Jueves, 17 Oct,2019
Opinión / JUL 05 2015

Eutanasia y estado laico (3)

Las opiniones expresadas por los columnistas son de su total y absoluta responsabilidad personal, no compromete la línea editorial ni periodística de LA CRÓNICA S. A. S.

Es verdad que los periodos de transición y de crisis hacen resaltar con mayor fuerza el alcance de nuestras creencias. La historia de la formación de nuestras creencias modela actitudes, valores y juicios que tienen que ver con la vida y la decisión de una muerte digna, por ejemplo. Hay creencias que ayudan a tomar la decisión debida y necesaria; hay creencias que limitan los protocolos científicos.

Si el mundo cambia rápidamente y las costumbres también, entonces igualmente tenemos necesidad de adaptar y actualizar nuestras creencias de acuerdo a los cambios culturales actuales. Hay creencias que han sido útiles e importantes en un tiempo, pero que ahora son estrechas y obsoletas.
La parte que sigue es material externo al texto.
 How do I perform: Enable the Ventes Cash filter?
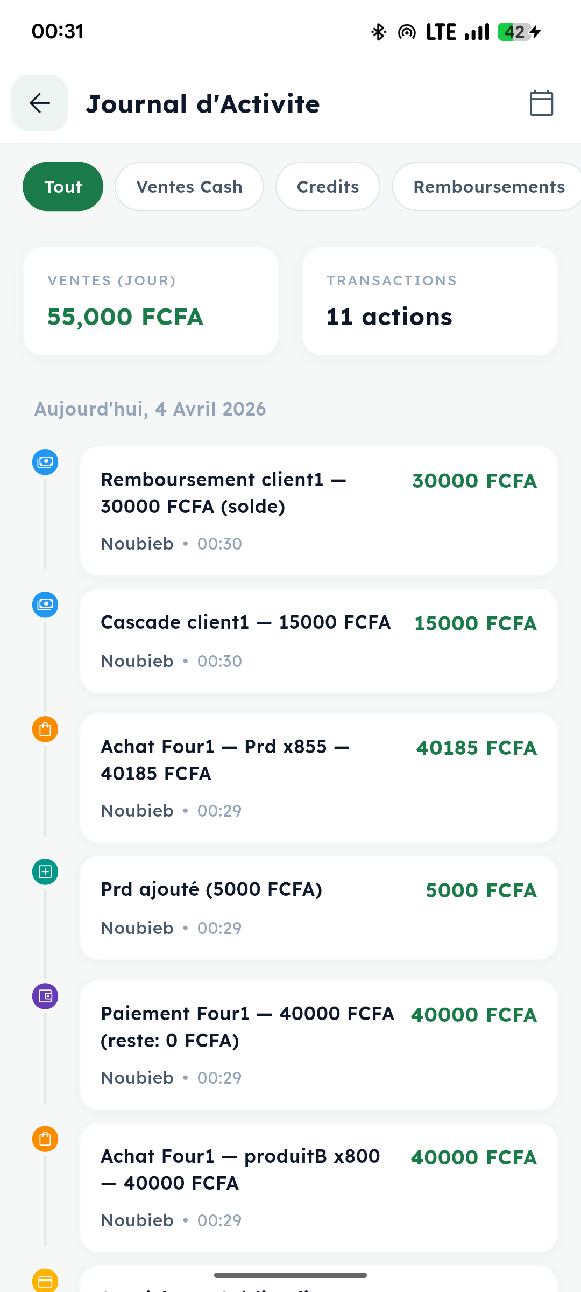189,186
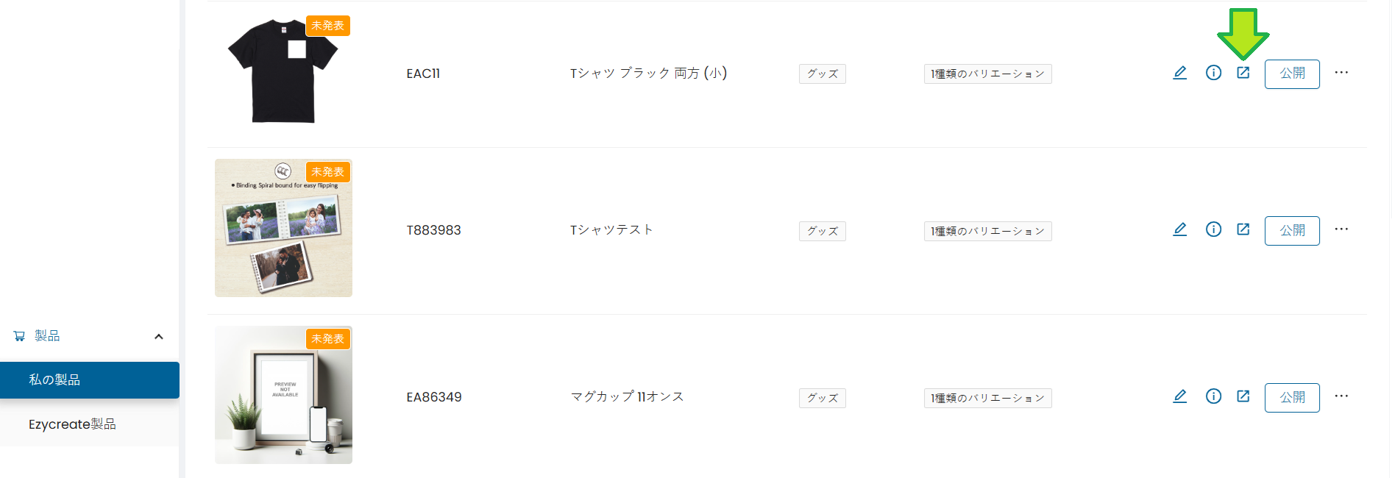Publish the T883983 product with 公開
The height and width of the screenshot is (478, 1392).
click(1292, 230)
Si nuestras creencias y convicciones tienen un impacto considerable sobre el uso de la libertad individual, ¿es posible reestructurar o cambiar las  creencias que limitan la convivencia social?
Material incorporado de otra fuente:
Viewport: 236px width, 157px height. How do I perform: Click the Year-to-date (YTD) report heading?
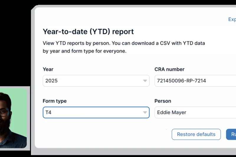click(x=88, y=32)
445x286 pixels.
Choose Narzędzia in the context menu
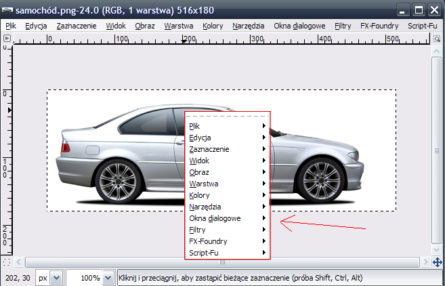227,207
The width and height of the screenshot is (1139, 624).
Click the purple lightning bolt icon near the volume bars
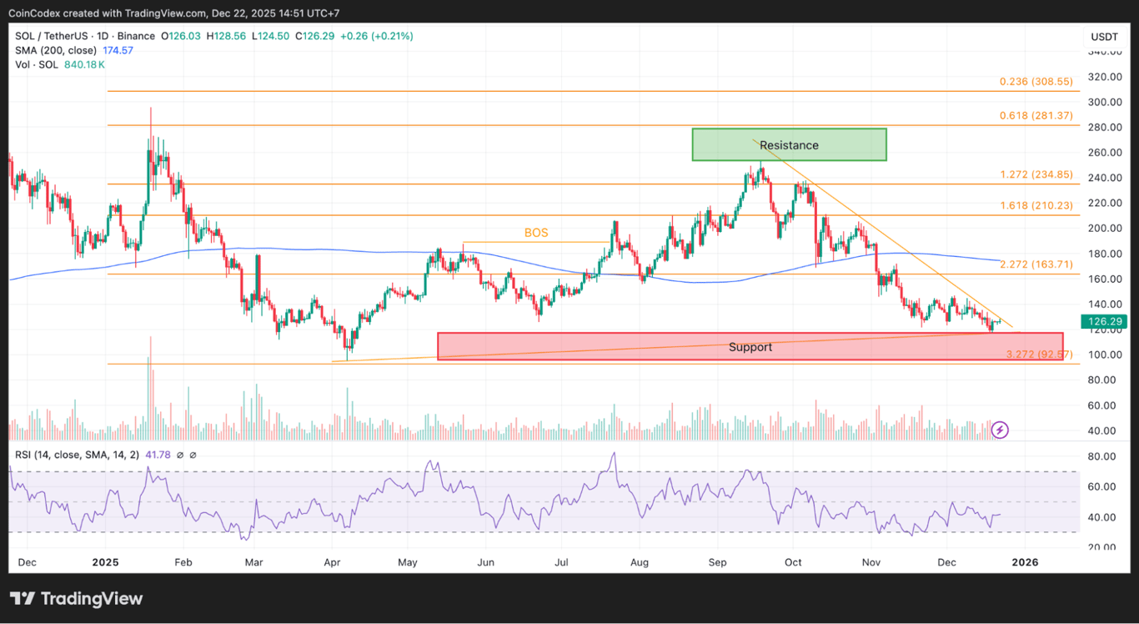1000,429
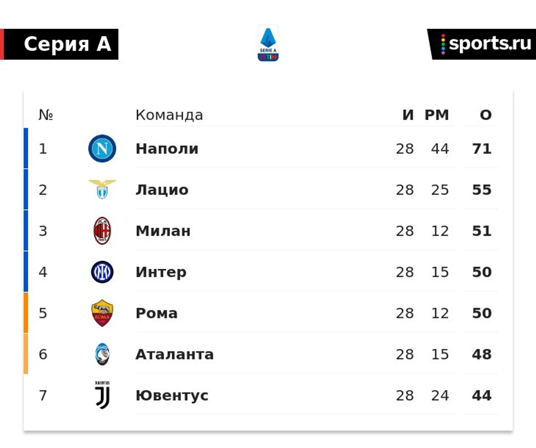Select the Ювентус team name
536x448 pixels.
(x=172, y=395)
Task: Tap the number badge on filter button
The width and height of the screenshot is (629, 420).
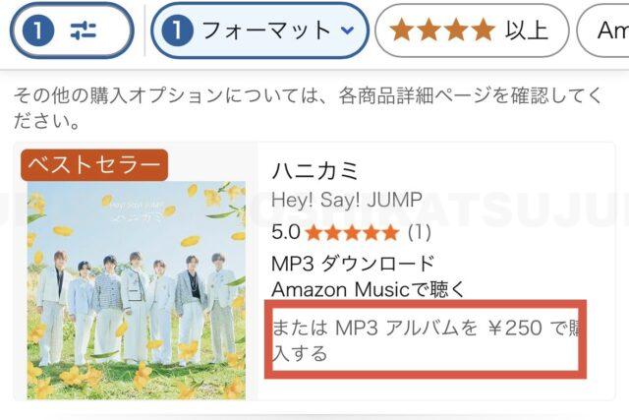Action: tap(38, 30)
De ahí que la eutanasia practicada por solicitud expresa de una persona constituye el máximo acto de libertad de quien la solicita, un testimonio de autonomía y muestra del respeto necesario a las decisiones personales.

¿Por qué es tan difícil reconocer el derecho a morir con dignidad, reivindicado libremente por razones que sólo competen a los mismos individuos y a sus más cercanos?  ¿Por qué es tan difícil acceder a morir con dignidad, sin miedo a la muerte ni a la sanción moral?
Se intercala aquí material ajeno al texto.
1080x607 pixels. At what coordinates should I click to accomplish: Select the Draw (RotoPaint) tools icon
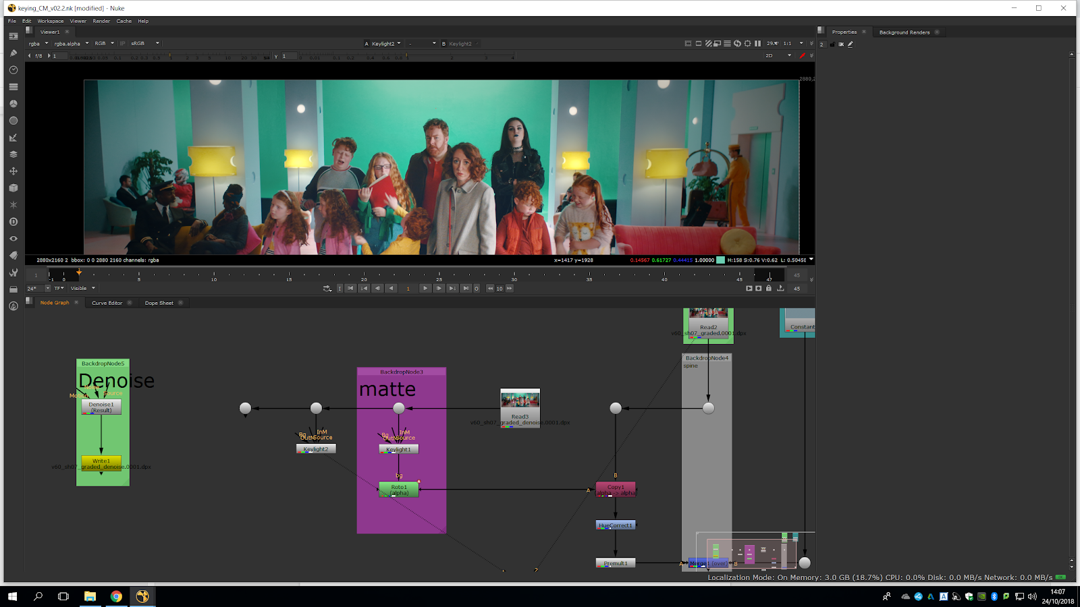[13, 53]
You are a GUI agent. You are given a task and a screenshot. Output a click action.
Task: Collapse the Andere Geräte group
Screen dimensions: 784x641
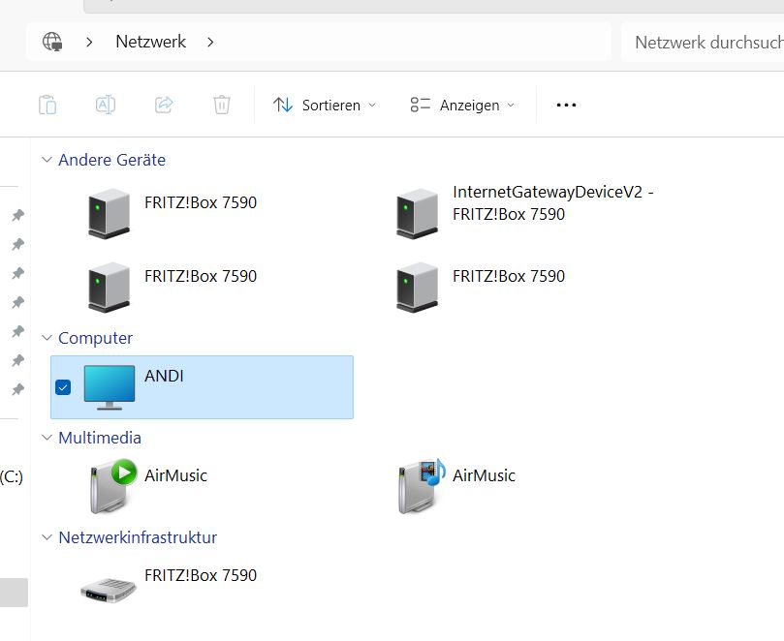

Encontramos una asombrosa unión de fuerzas impositivas que tienen poder pero que ocultan cierta culpabilidad relativa a la supuesta separación del Estado y las iglesias, que se consideran guardianes morales de cualquier acción humana en lo que corresponde a la vida, la muerte, el sexo, la raza, la riqueza y el poder.

Más bien son depositarias de una mentalidad discriminatoria y excluyente que impregna las leyes y se convierten en diques para la conservación de un orden moral, amparados en un cientificismo que oculta el resurgimiento de problemas mayores de la sociedad contemporánea. Actitudes que muestran la dificultad que tienen los poderes médicos y políticos de desprenderse completamente de concepciones negativas respecto a la existencia humana.

¿De dónde viene esa reticencia para aceptar que el ser humano quiera ser dueño de su propio fin? ¿de una concepción de la existencia según la cual la reivindicación del derecho a morir debe pasar por normas externas al individuo? ¿de una sacralización de la vida que va hasta la negación del sufrimiento? ¿del miedo a perder imposiciones morales autoritarias? La fuerza de la ética proviene del reconocimiento a la autonomía del ser humano.